Dalam kerangka Prabowonomics yang mengedepankan kemandirian ekonomi, ketahanan nasional, dan modernisasi finansial, redenominasi bukan sekadar substitusi angka. Ini adalah strategi kedaulatan simbolik dengan cara merapikan identitas rupiah agar secara psikologis lebih setara dengan mata uang global seperti dolar AS atau euro, sekaligus membawa kejelasan unit moneter yang lebih ringkas ke dalam sistem ekonomi digital.

Pendekatan ini tidak meniadakan kebutuhan untuk mengembangkan Central Bank Digital Currency (CBDC) sebagaimana yang dicanangkan oleh BI dalam Blueprint Sistem Pembayaran Indonesia 2026-2030. Namun, urutannya penting, yaitu melakukan redenominasi terlebih dahulu, baru CBDC kemudian, memberikan beberapa keuntungan struktural dan kebijakan, antara lain:

(1) Redenominasi menyederhanakan unit moneter, yang memudahkan desain teknis CBDC nantinya tanpa beban angka nol yang kompleks; (2) Publik dan pasar dapat menyesuaikan diri terlebih dahulu, sehingga transisi ke CBDC bersifat lebih mulus dan minim shock psikologis; dan (3) Bank Indonesia tetap fokus pada prioritas stabilitas nilai tukar dan inflasi selama fase transisi awal, tanpa distraksi kebijakan digital yang kompleks.

Strategi ini juga meminimalkan risiko volatilitas pasar jangka pendek. Redenominasi dilakukan melalui dual display (menampilkan Rupiah Lama dan Rupiah Baru secara paralel) selama periode transisi, sehingga pelaku pasar dapat menyesuaikan kontrak, laporan keuangan, dan perencanaan investasi tanpa kekacauan harga. Pendekatan ini telah dipakai di sejumlah negara yang melakukan penyederhanaan uang tanpa menimbulkan disrupsi finansial.

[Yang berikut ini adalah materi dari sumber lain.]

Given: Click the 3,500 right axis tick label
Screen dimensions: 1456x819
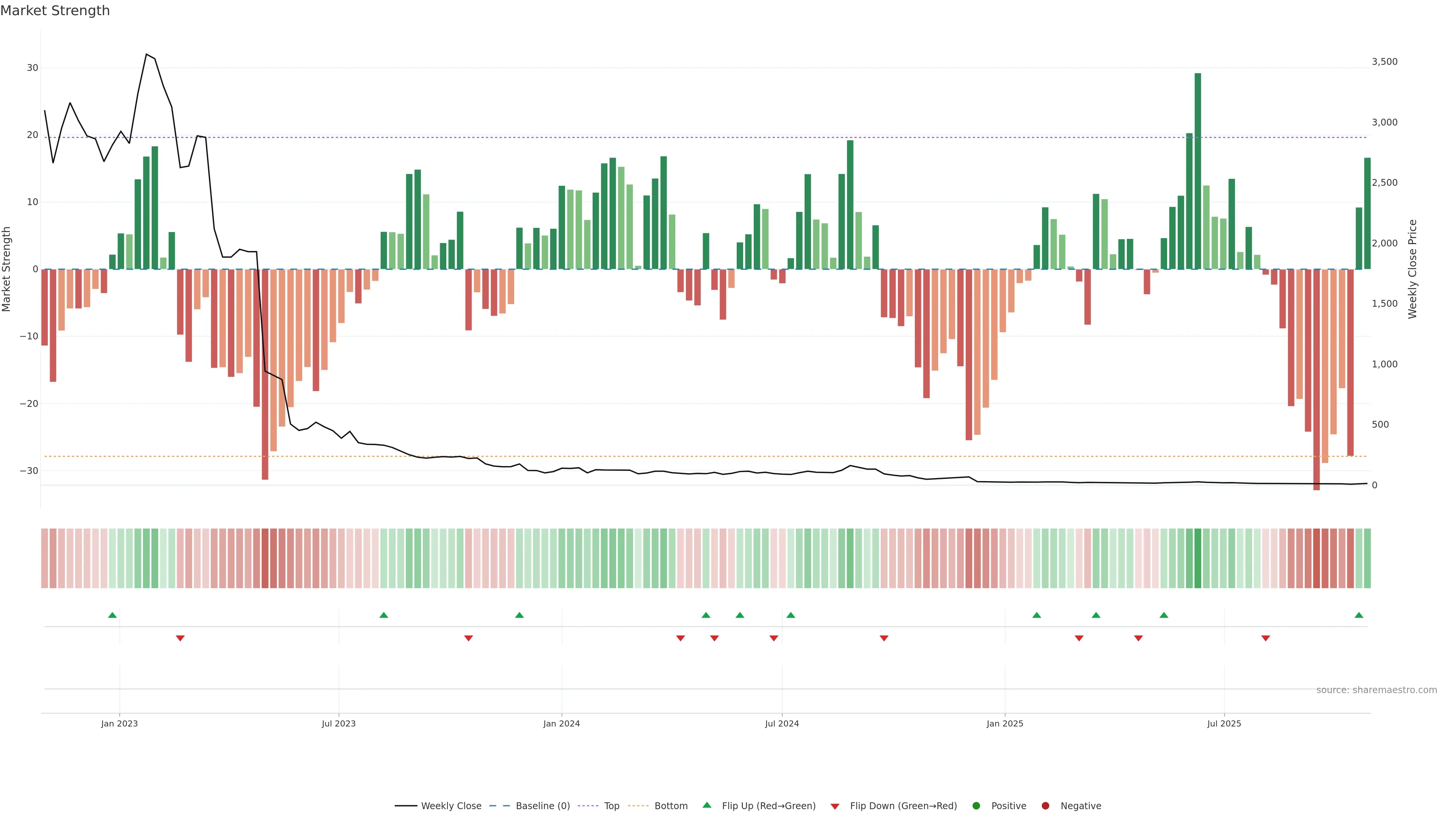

Namun, keberhasilan strategi ini sangat bergantung pada disiplin kelembagaan. Dalam fase redenominasi, BI harus tampil sangat prudent dan konsisten dalam menjalankan kebijakan moneter, memprioritaskan stabilitas nilai tukar, inflasi yang terkendali, dan kredibilitas kebijakan jangka panjang.

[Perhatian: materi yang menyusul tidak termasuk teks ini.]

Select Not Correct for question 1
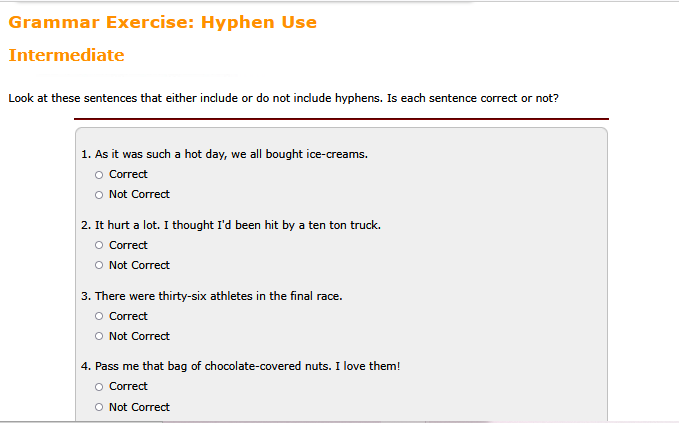Viewport: 679px width, 427px height. click(x=99, y=195)
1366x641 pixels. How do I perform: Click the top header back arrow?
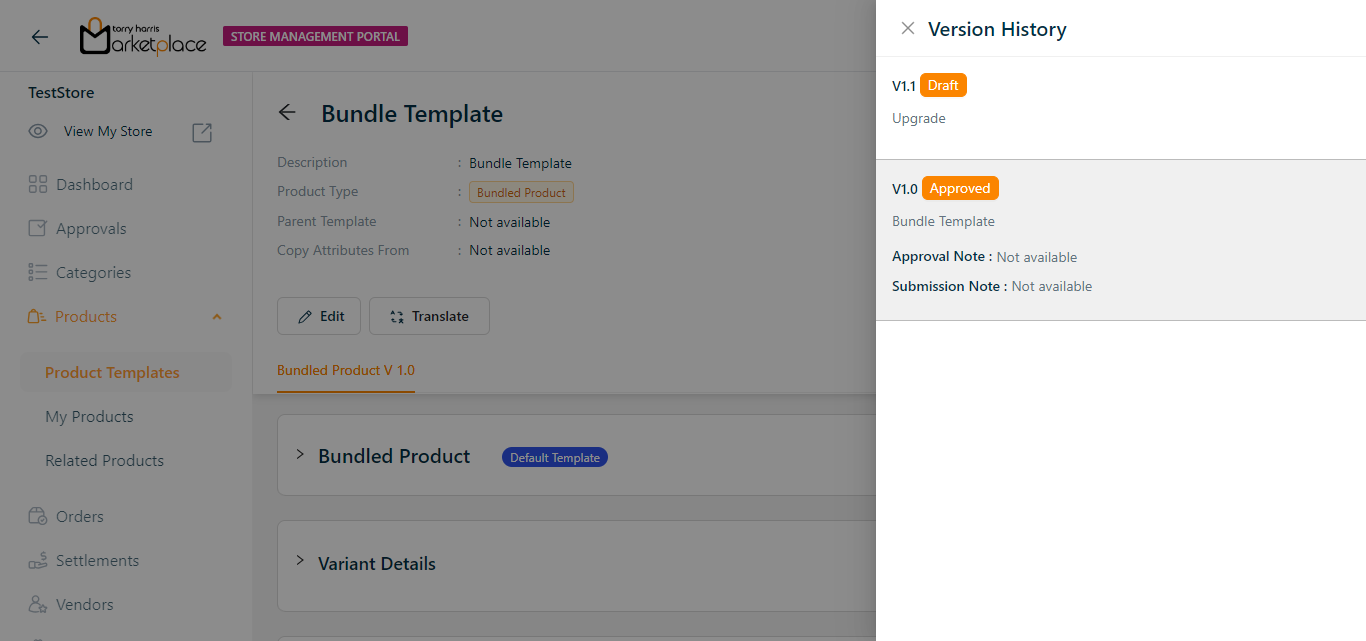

Tidak boleh ada kebijakan yang terlihat menggabungkan fungsi fiskal dengan moneter secara tidak jelas, karena itu dapat memperburuk persepsi pasar dan menaikkan premi risiko, yang tercermin pada ekspektasi imbal hasil SBN.

Peran pemerintah dan Kementerian Keuangan juga krusial dalam memastikan seluruh sistem akuntansi nasional dari APBN, laporan korporasi, hingga sistem perbankan siap menghadapi transisi. Edukasi publik harus dilakukan jauh sebelum tanggal efektif, agar masyarakat memahami bahwa redenominasi bukanlah pemotongan nilai riil atau siklus krisis, melainkan modernisasi unit moneter yang matang secara teknis dan psikologis.

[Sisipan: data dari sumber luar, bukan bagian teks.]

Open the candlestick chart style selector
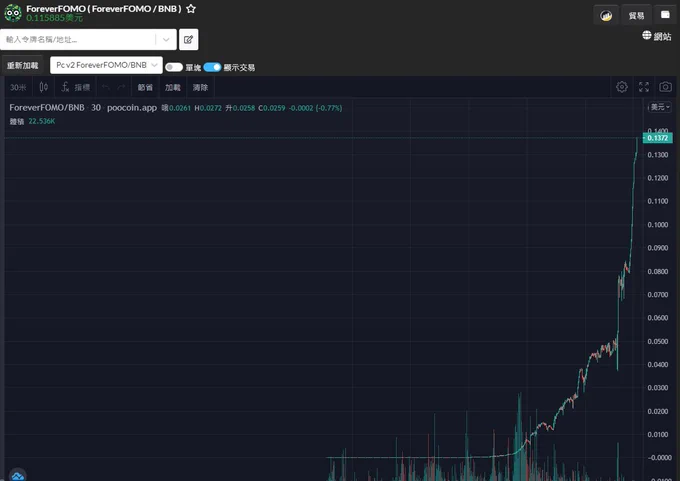Viewport: 680px width, 481px height. coord(43,87)
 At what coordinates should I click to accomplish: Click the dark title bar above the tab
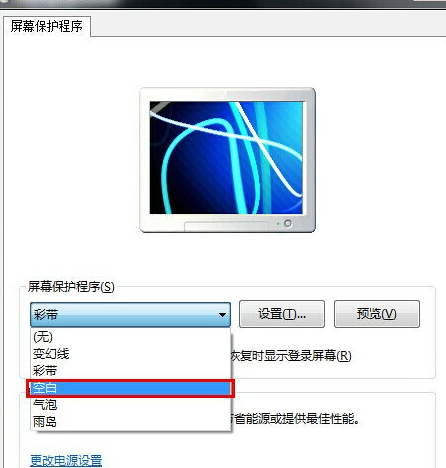(x=223, y=4)
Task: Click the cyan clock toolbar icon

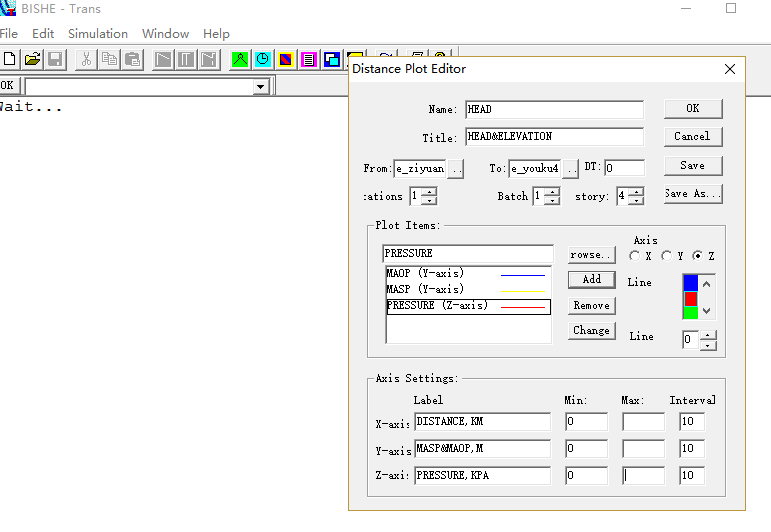Action: [x=263, y=60]
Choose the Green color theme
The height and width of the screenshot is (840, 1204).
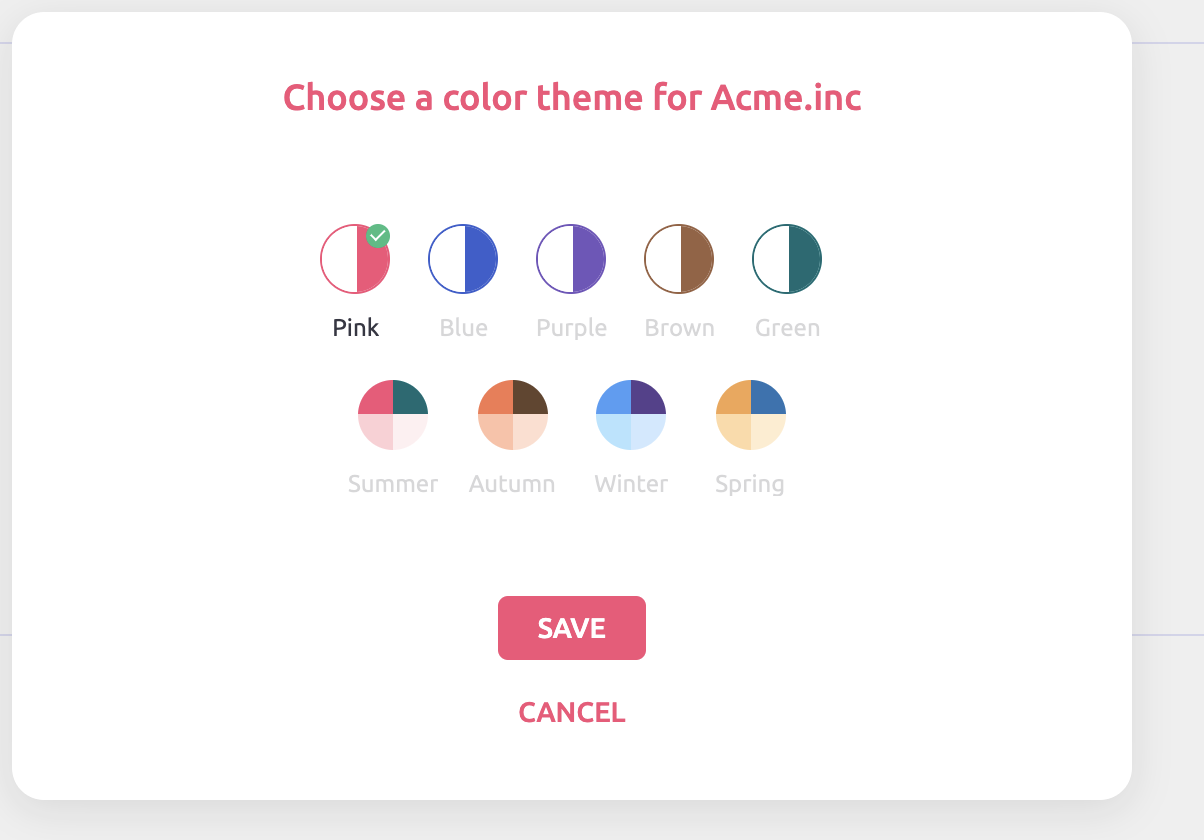click(787, 258)
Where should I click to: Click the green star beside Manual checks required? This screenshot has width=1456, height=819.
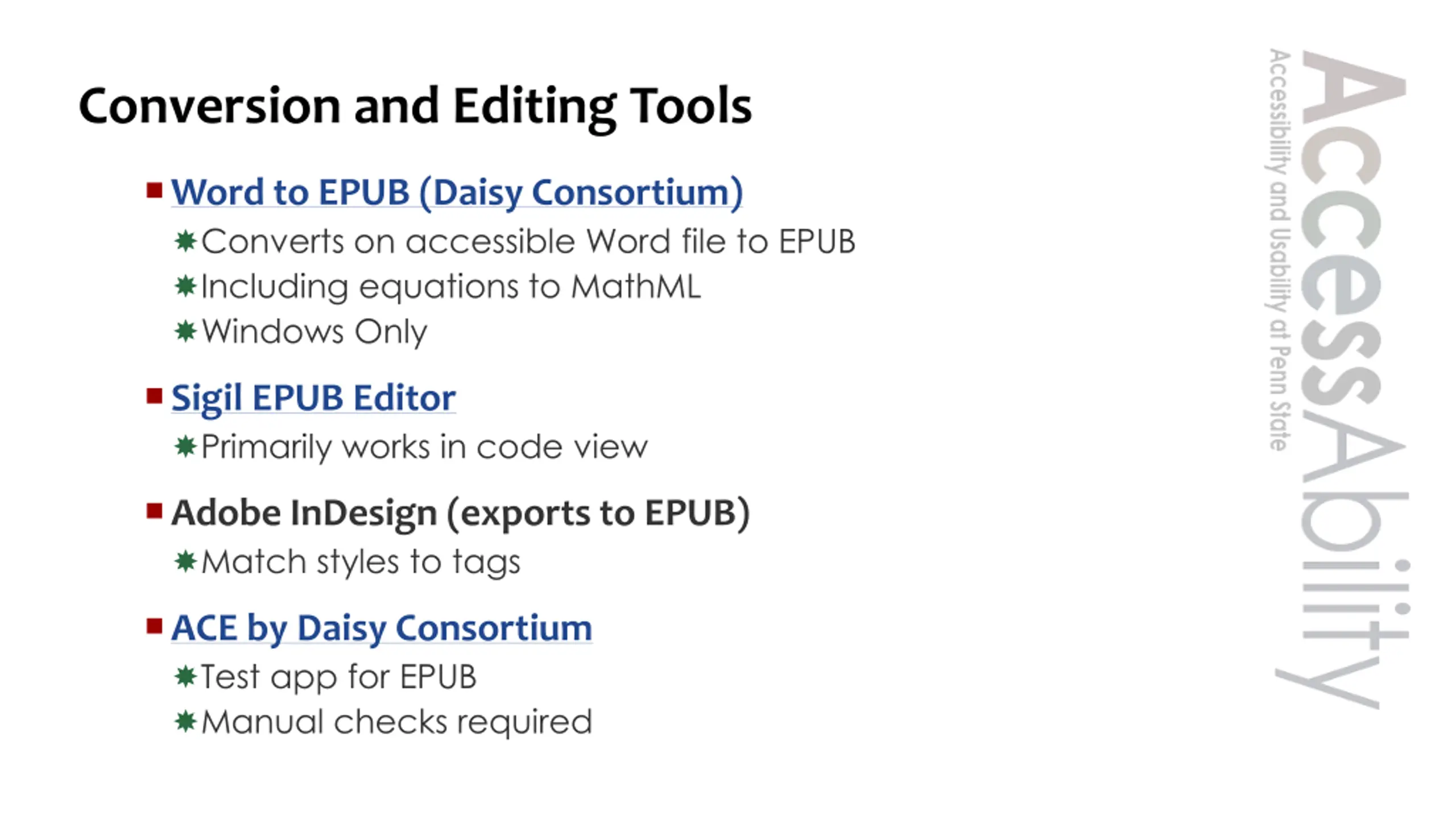pyautogui.click(x=185, y=722)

Setelah Rupiah baru mapan dan publik telah memahami unit nilai yang baru, maka langkah berikutnya meluncurkan Rupiah Digital (CBDC), sebagai representasi digital dari Rupiah baru. Dalam urutan ini, CBDC menjadi bukan sekadar alat pembayaran digital, tetapi mahkota evolusi moneter Indonesia, sebagai simbol identitas moneter yang bersih, kredibel, dan siap memasuki era sistem pembayaran digital global.

Di era Dollar Smile dan tekanan eksternal yang terus berlanjut, Indonesia tidak sekadar membutuhkan inovasi teknologi. Ia membutuhkan kejelasan kebijakan, disiplin moneter, dan strategi jangka panjang yang membangun kepercayaan pasar, setelah itu barulah inovasi digital bisa diluncurkan dengan legitimasi yang kuat.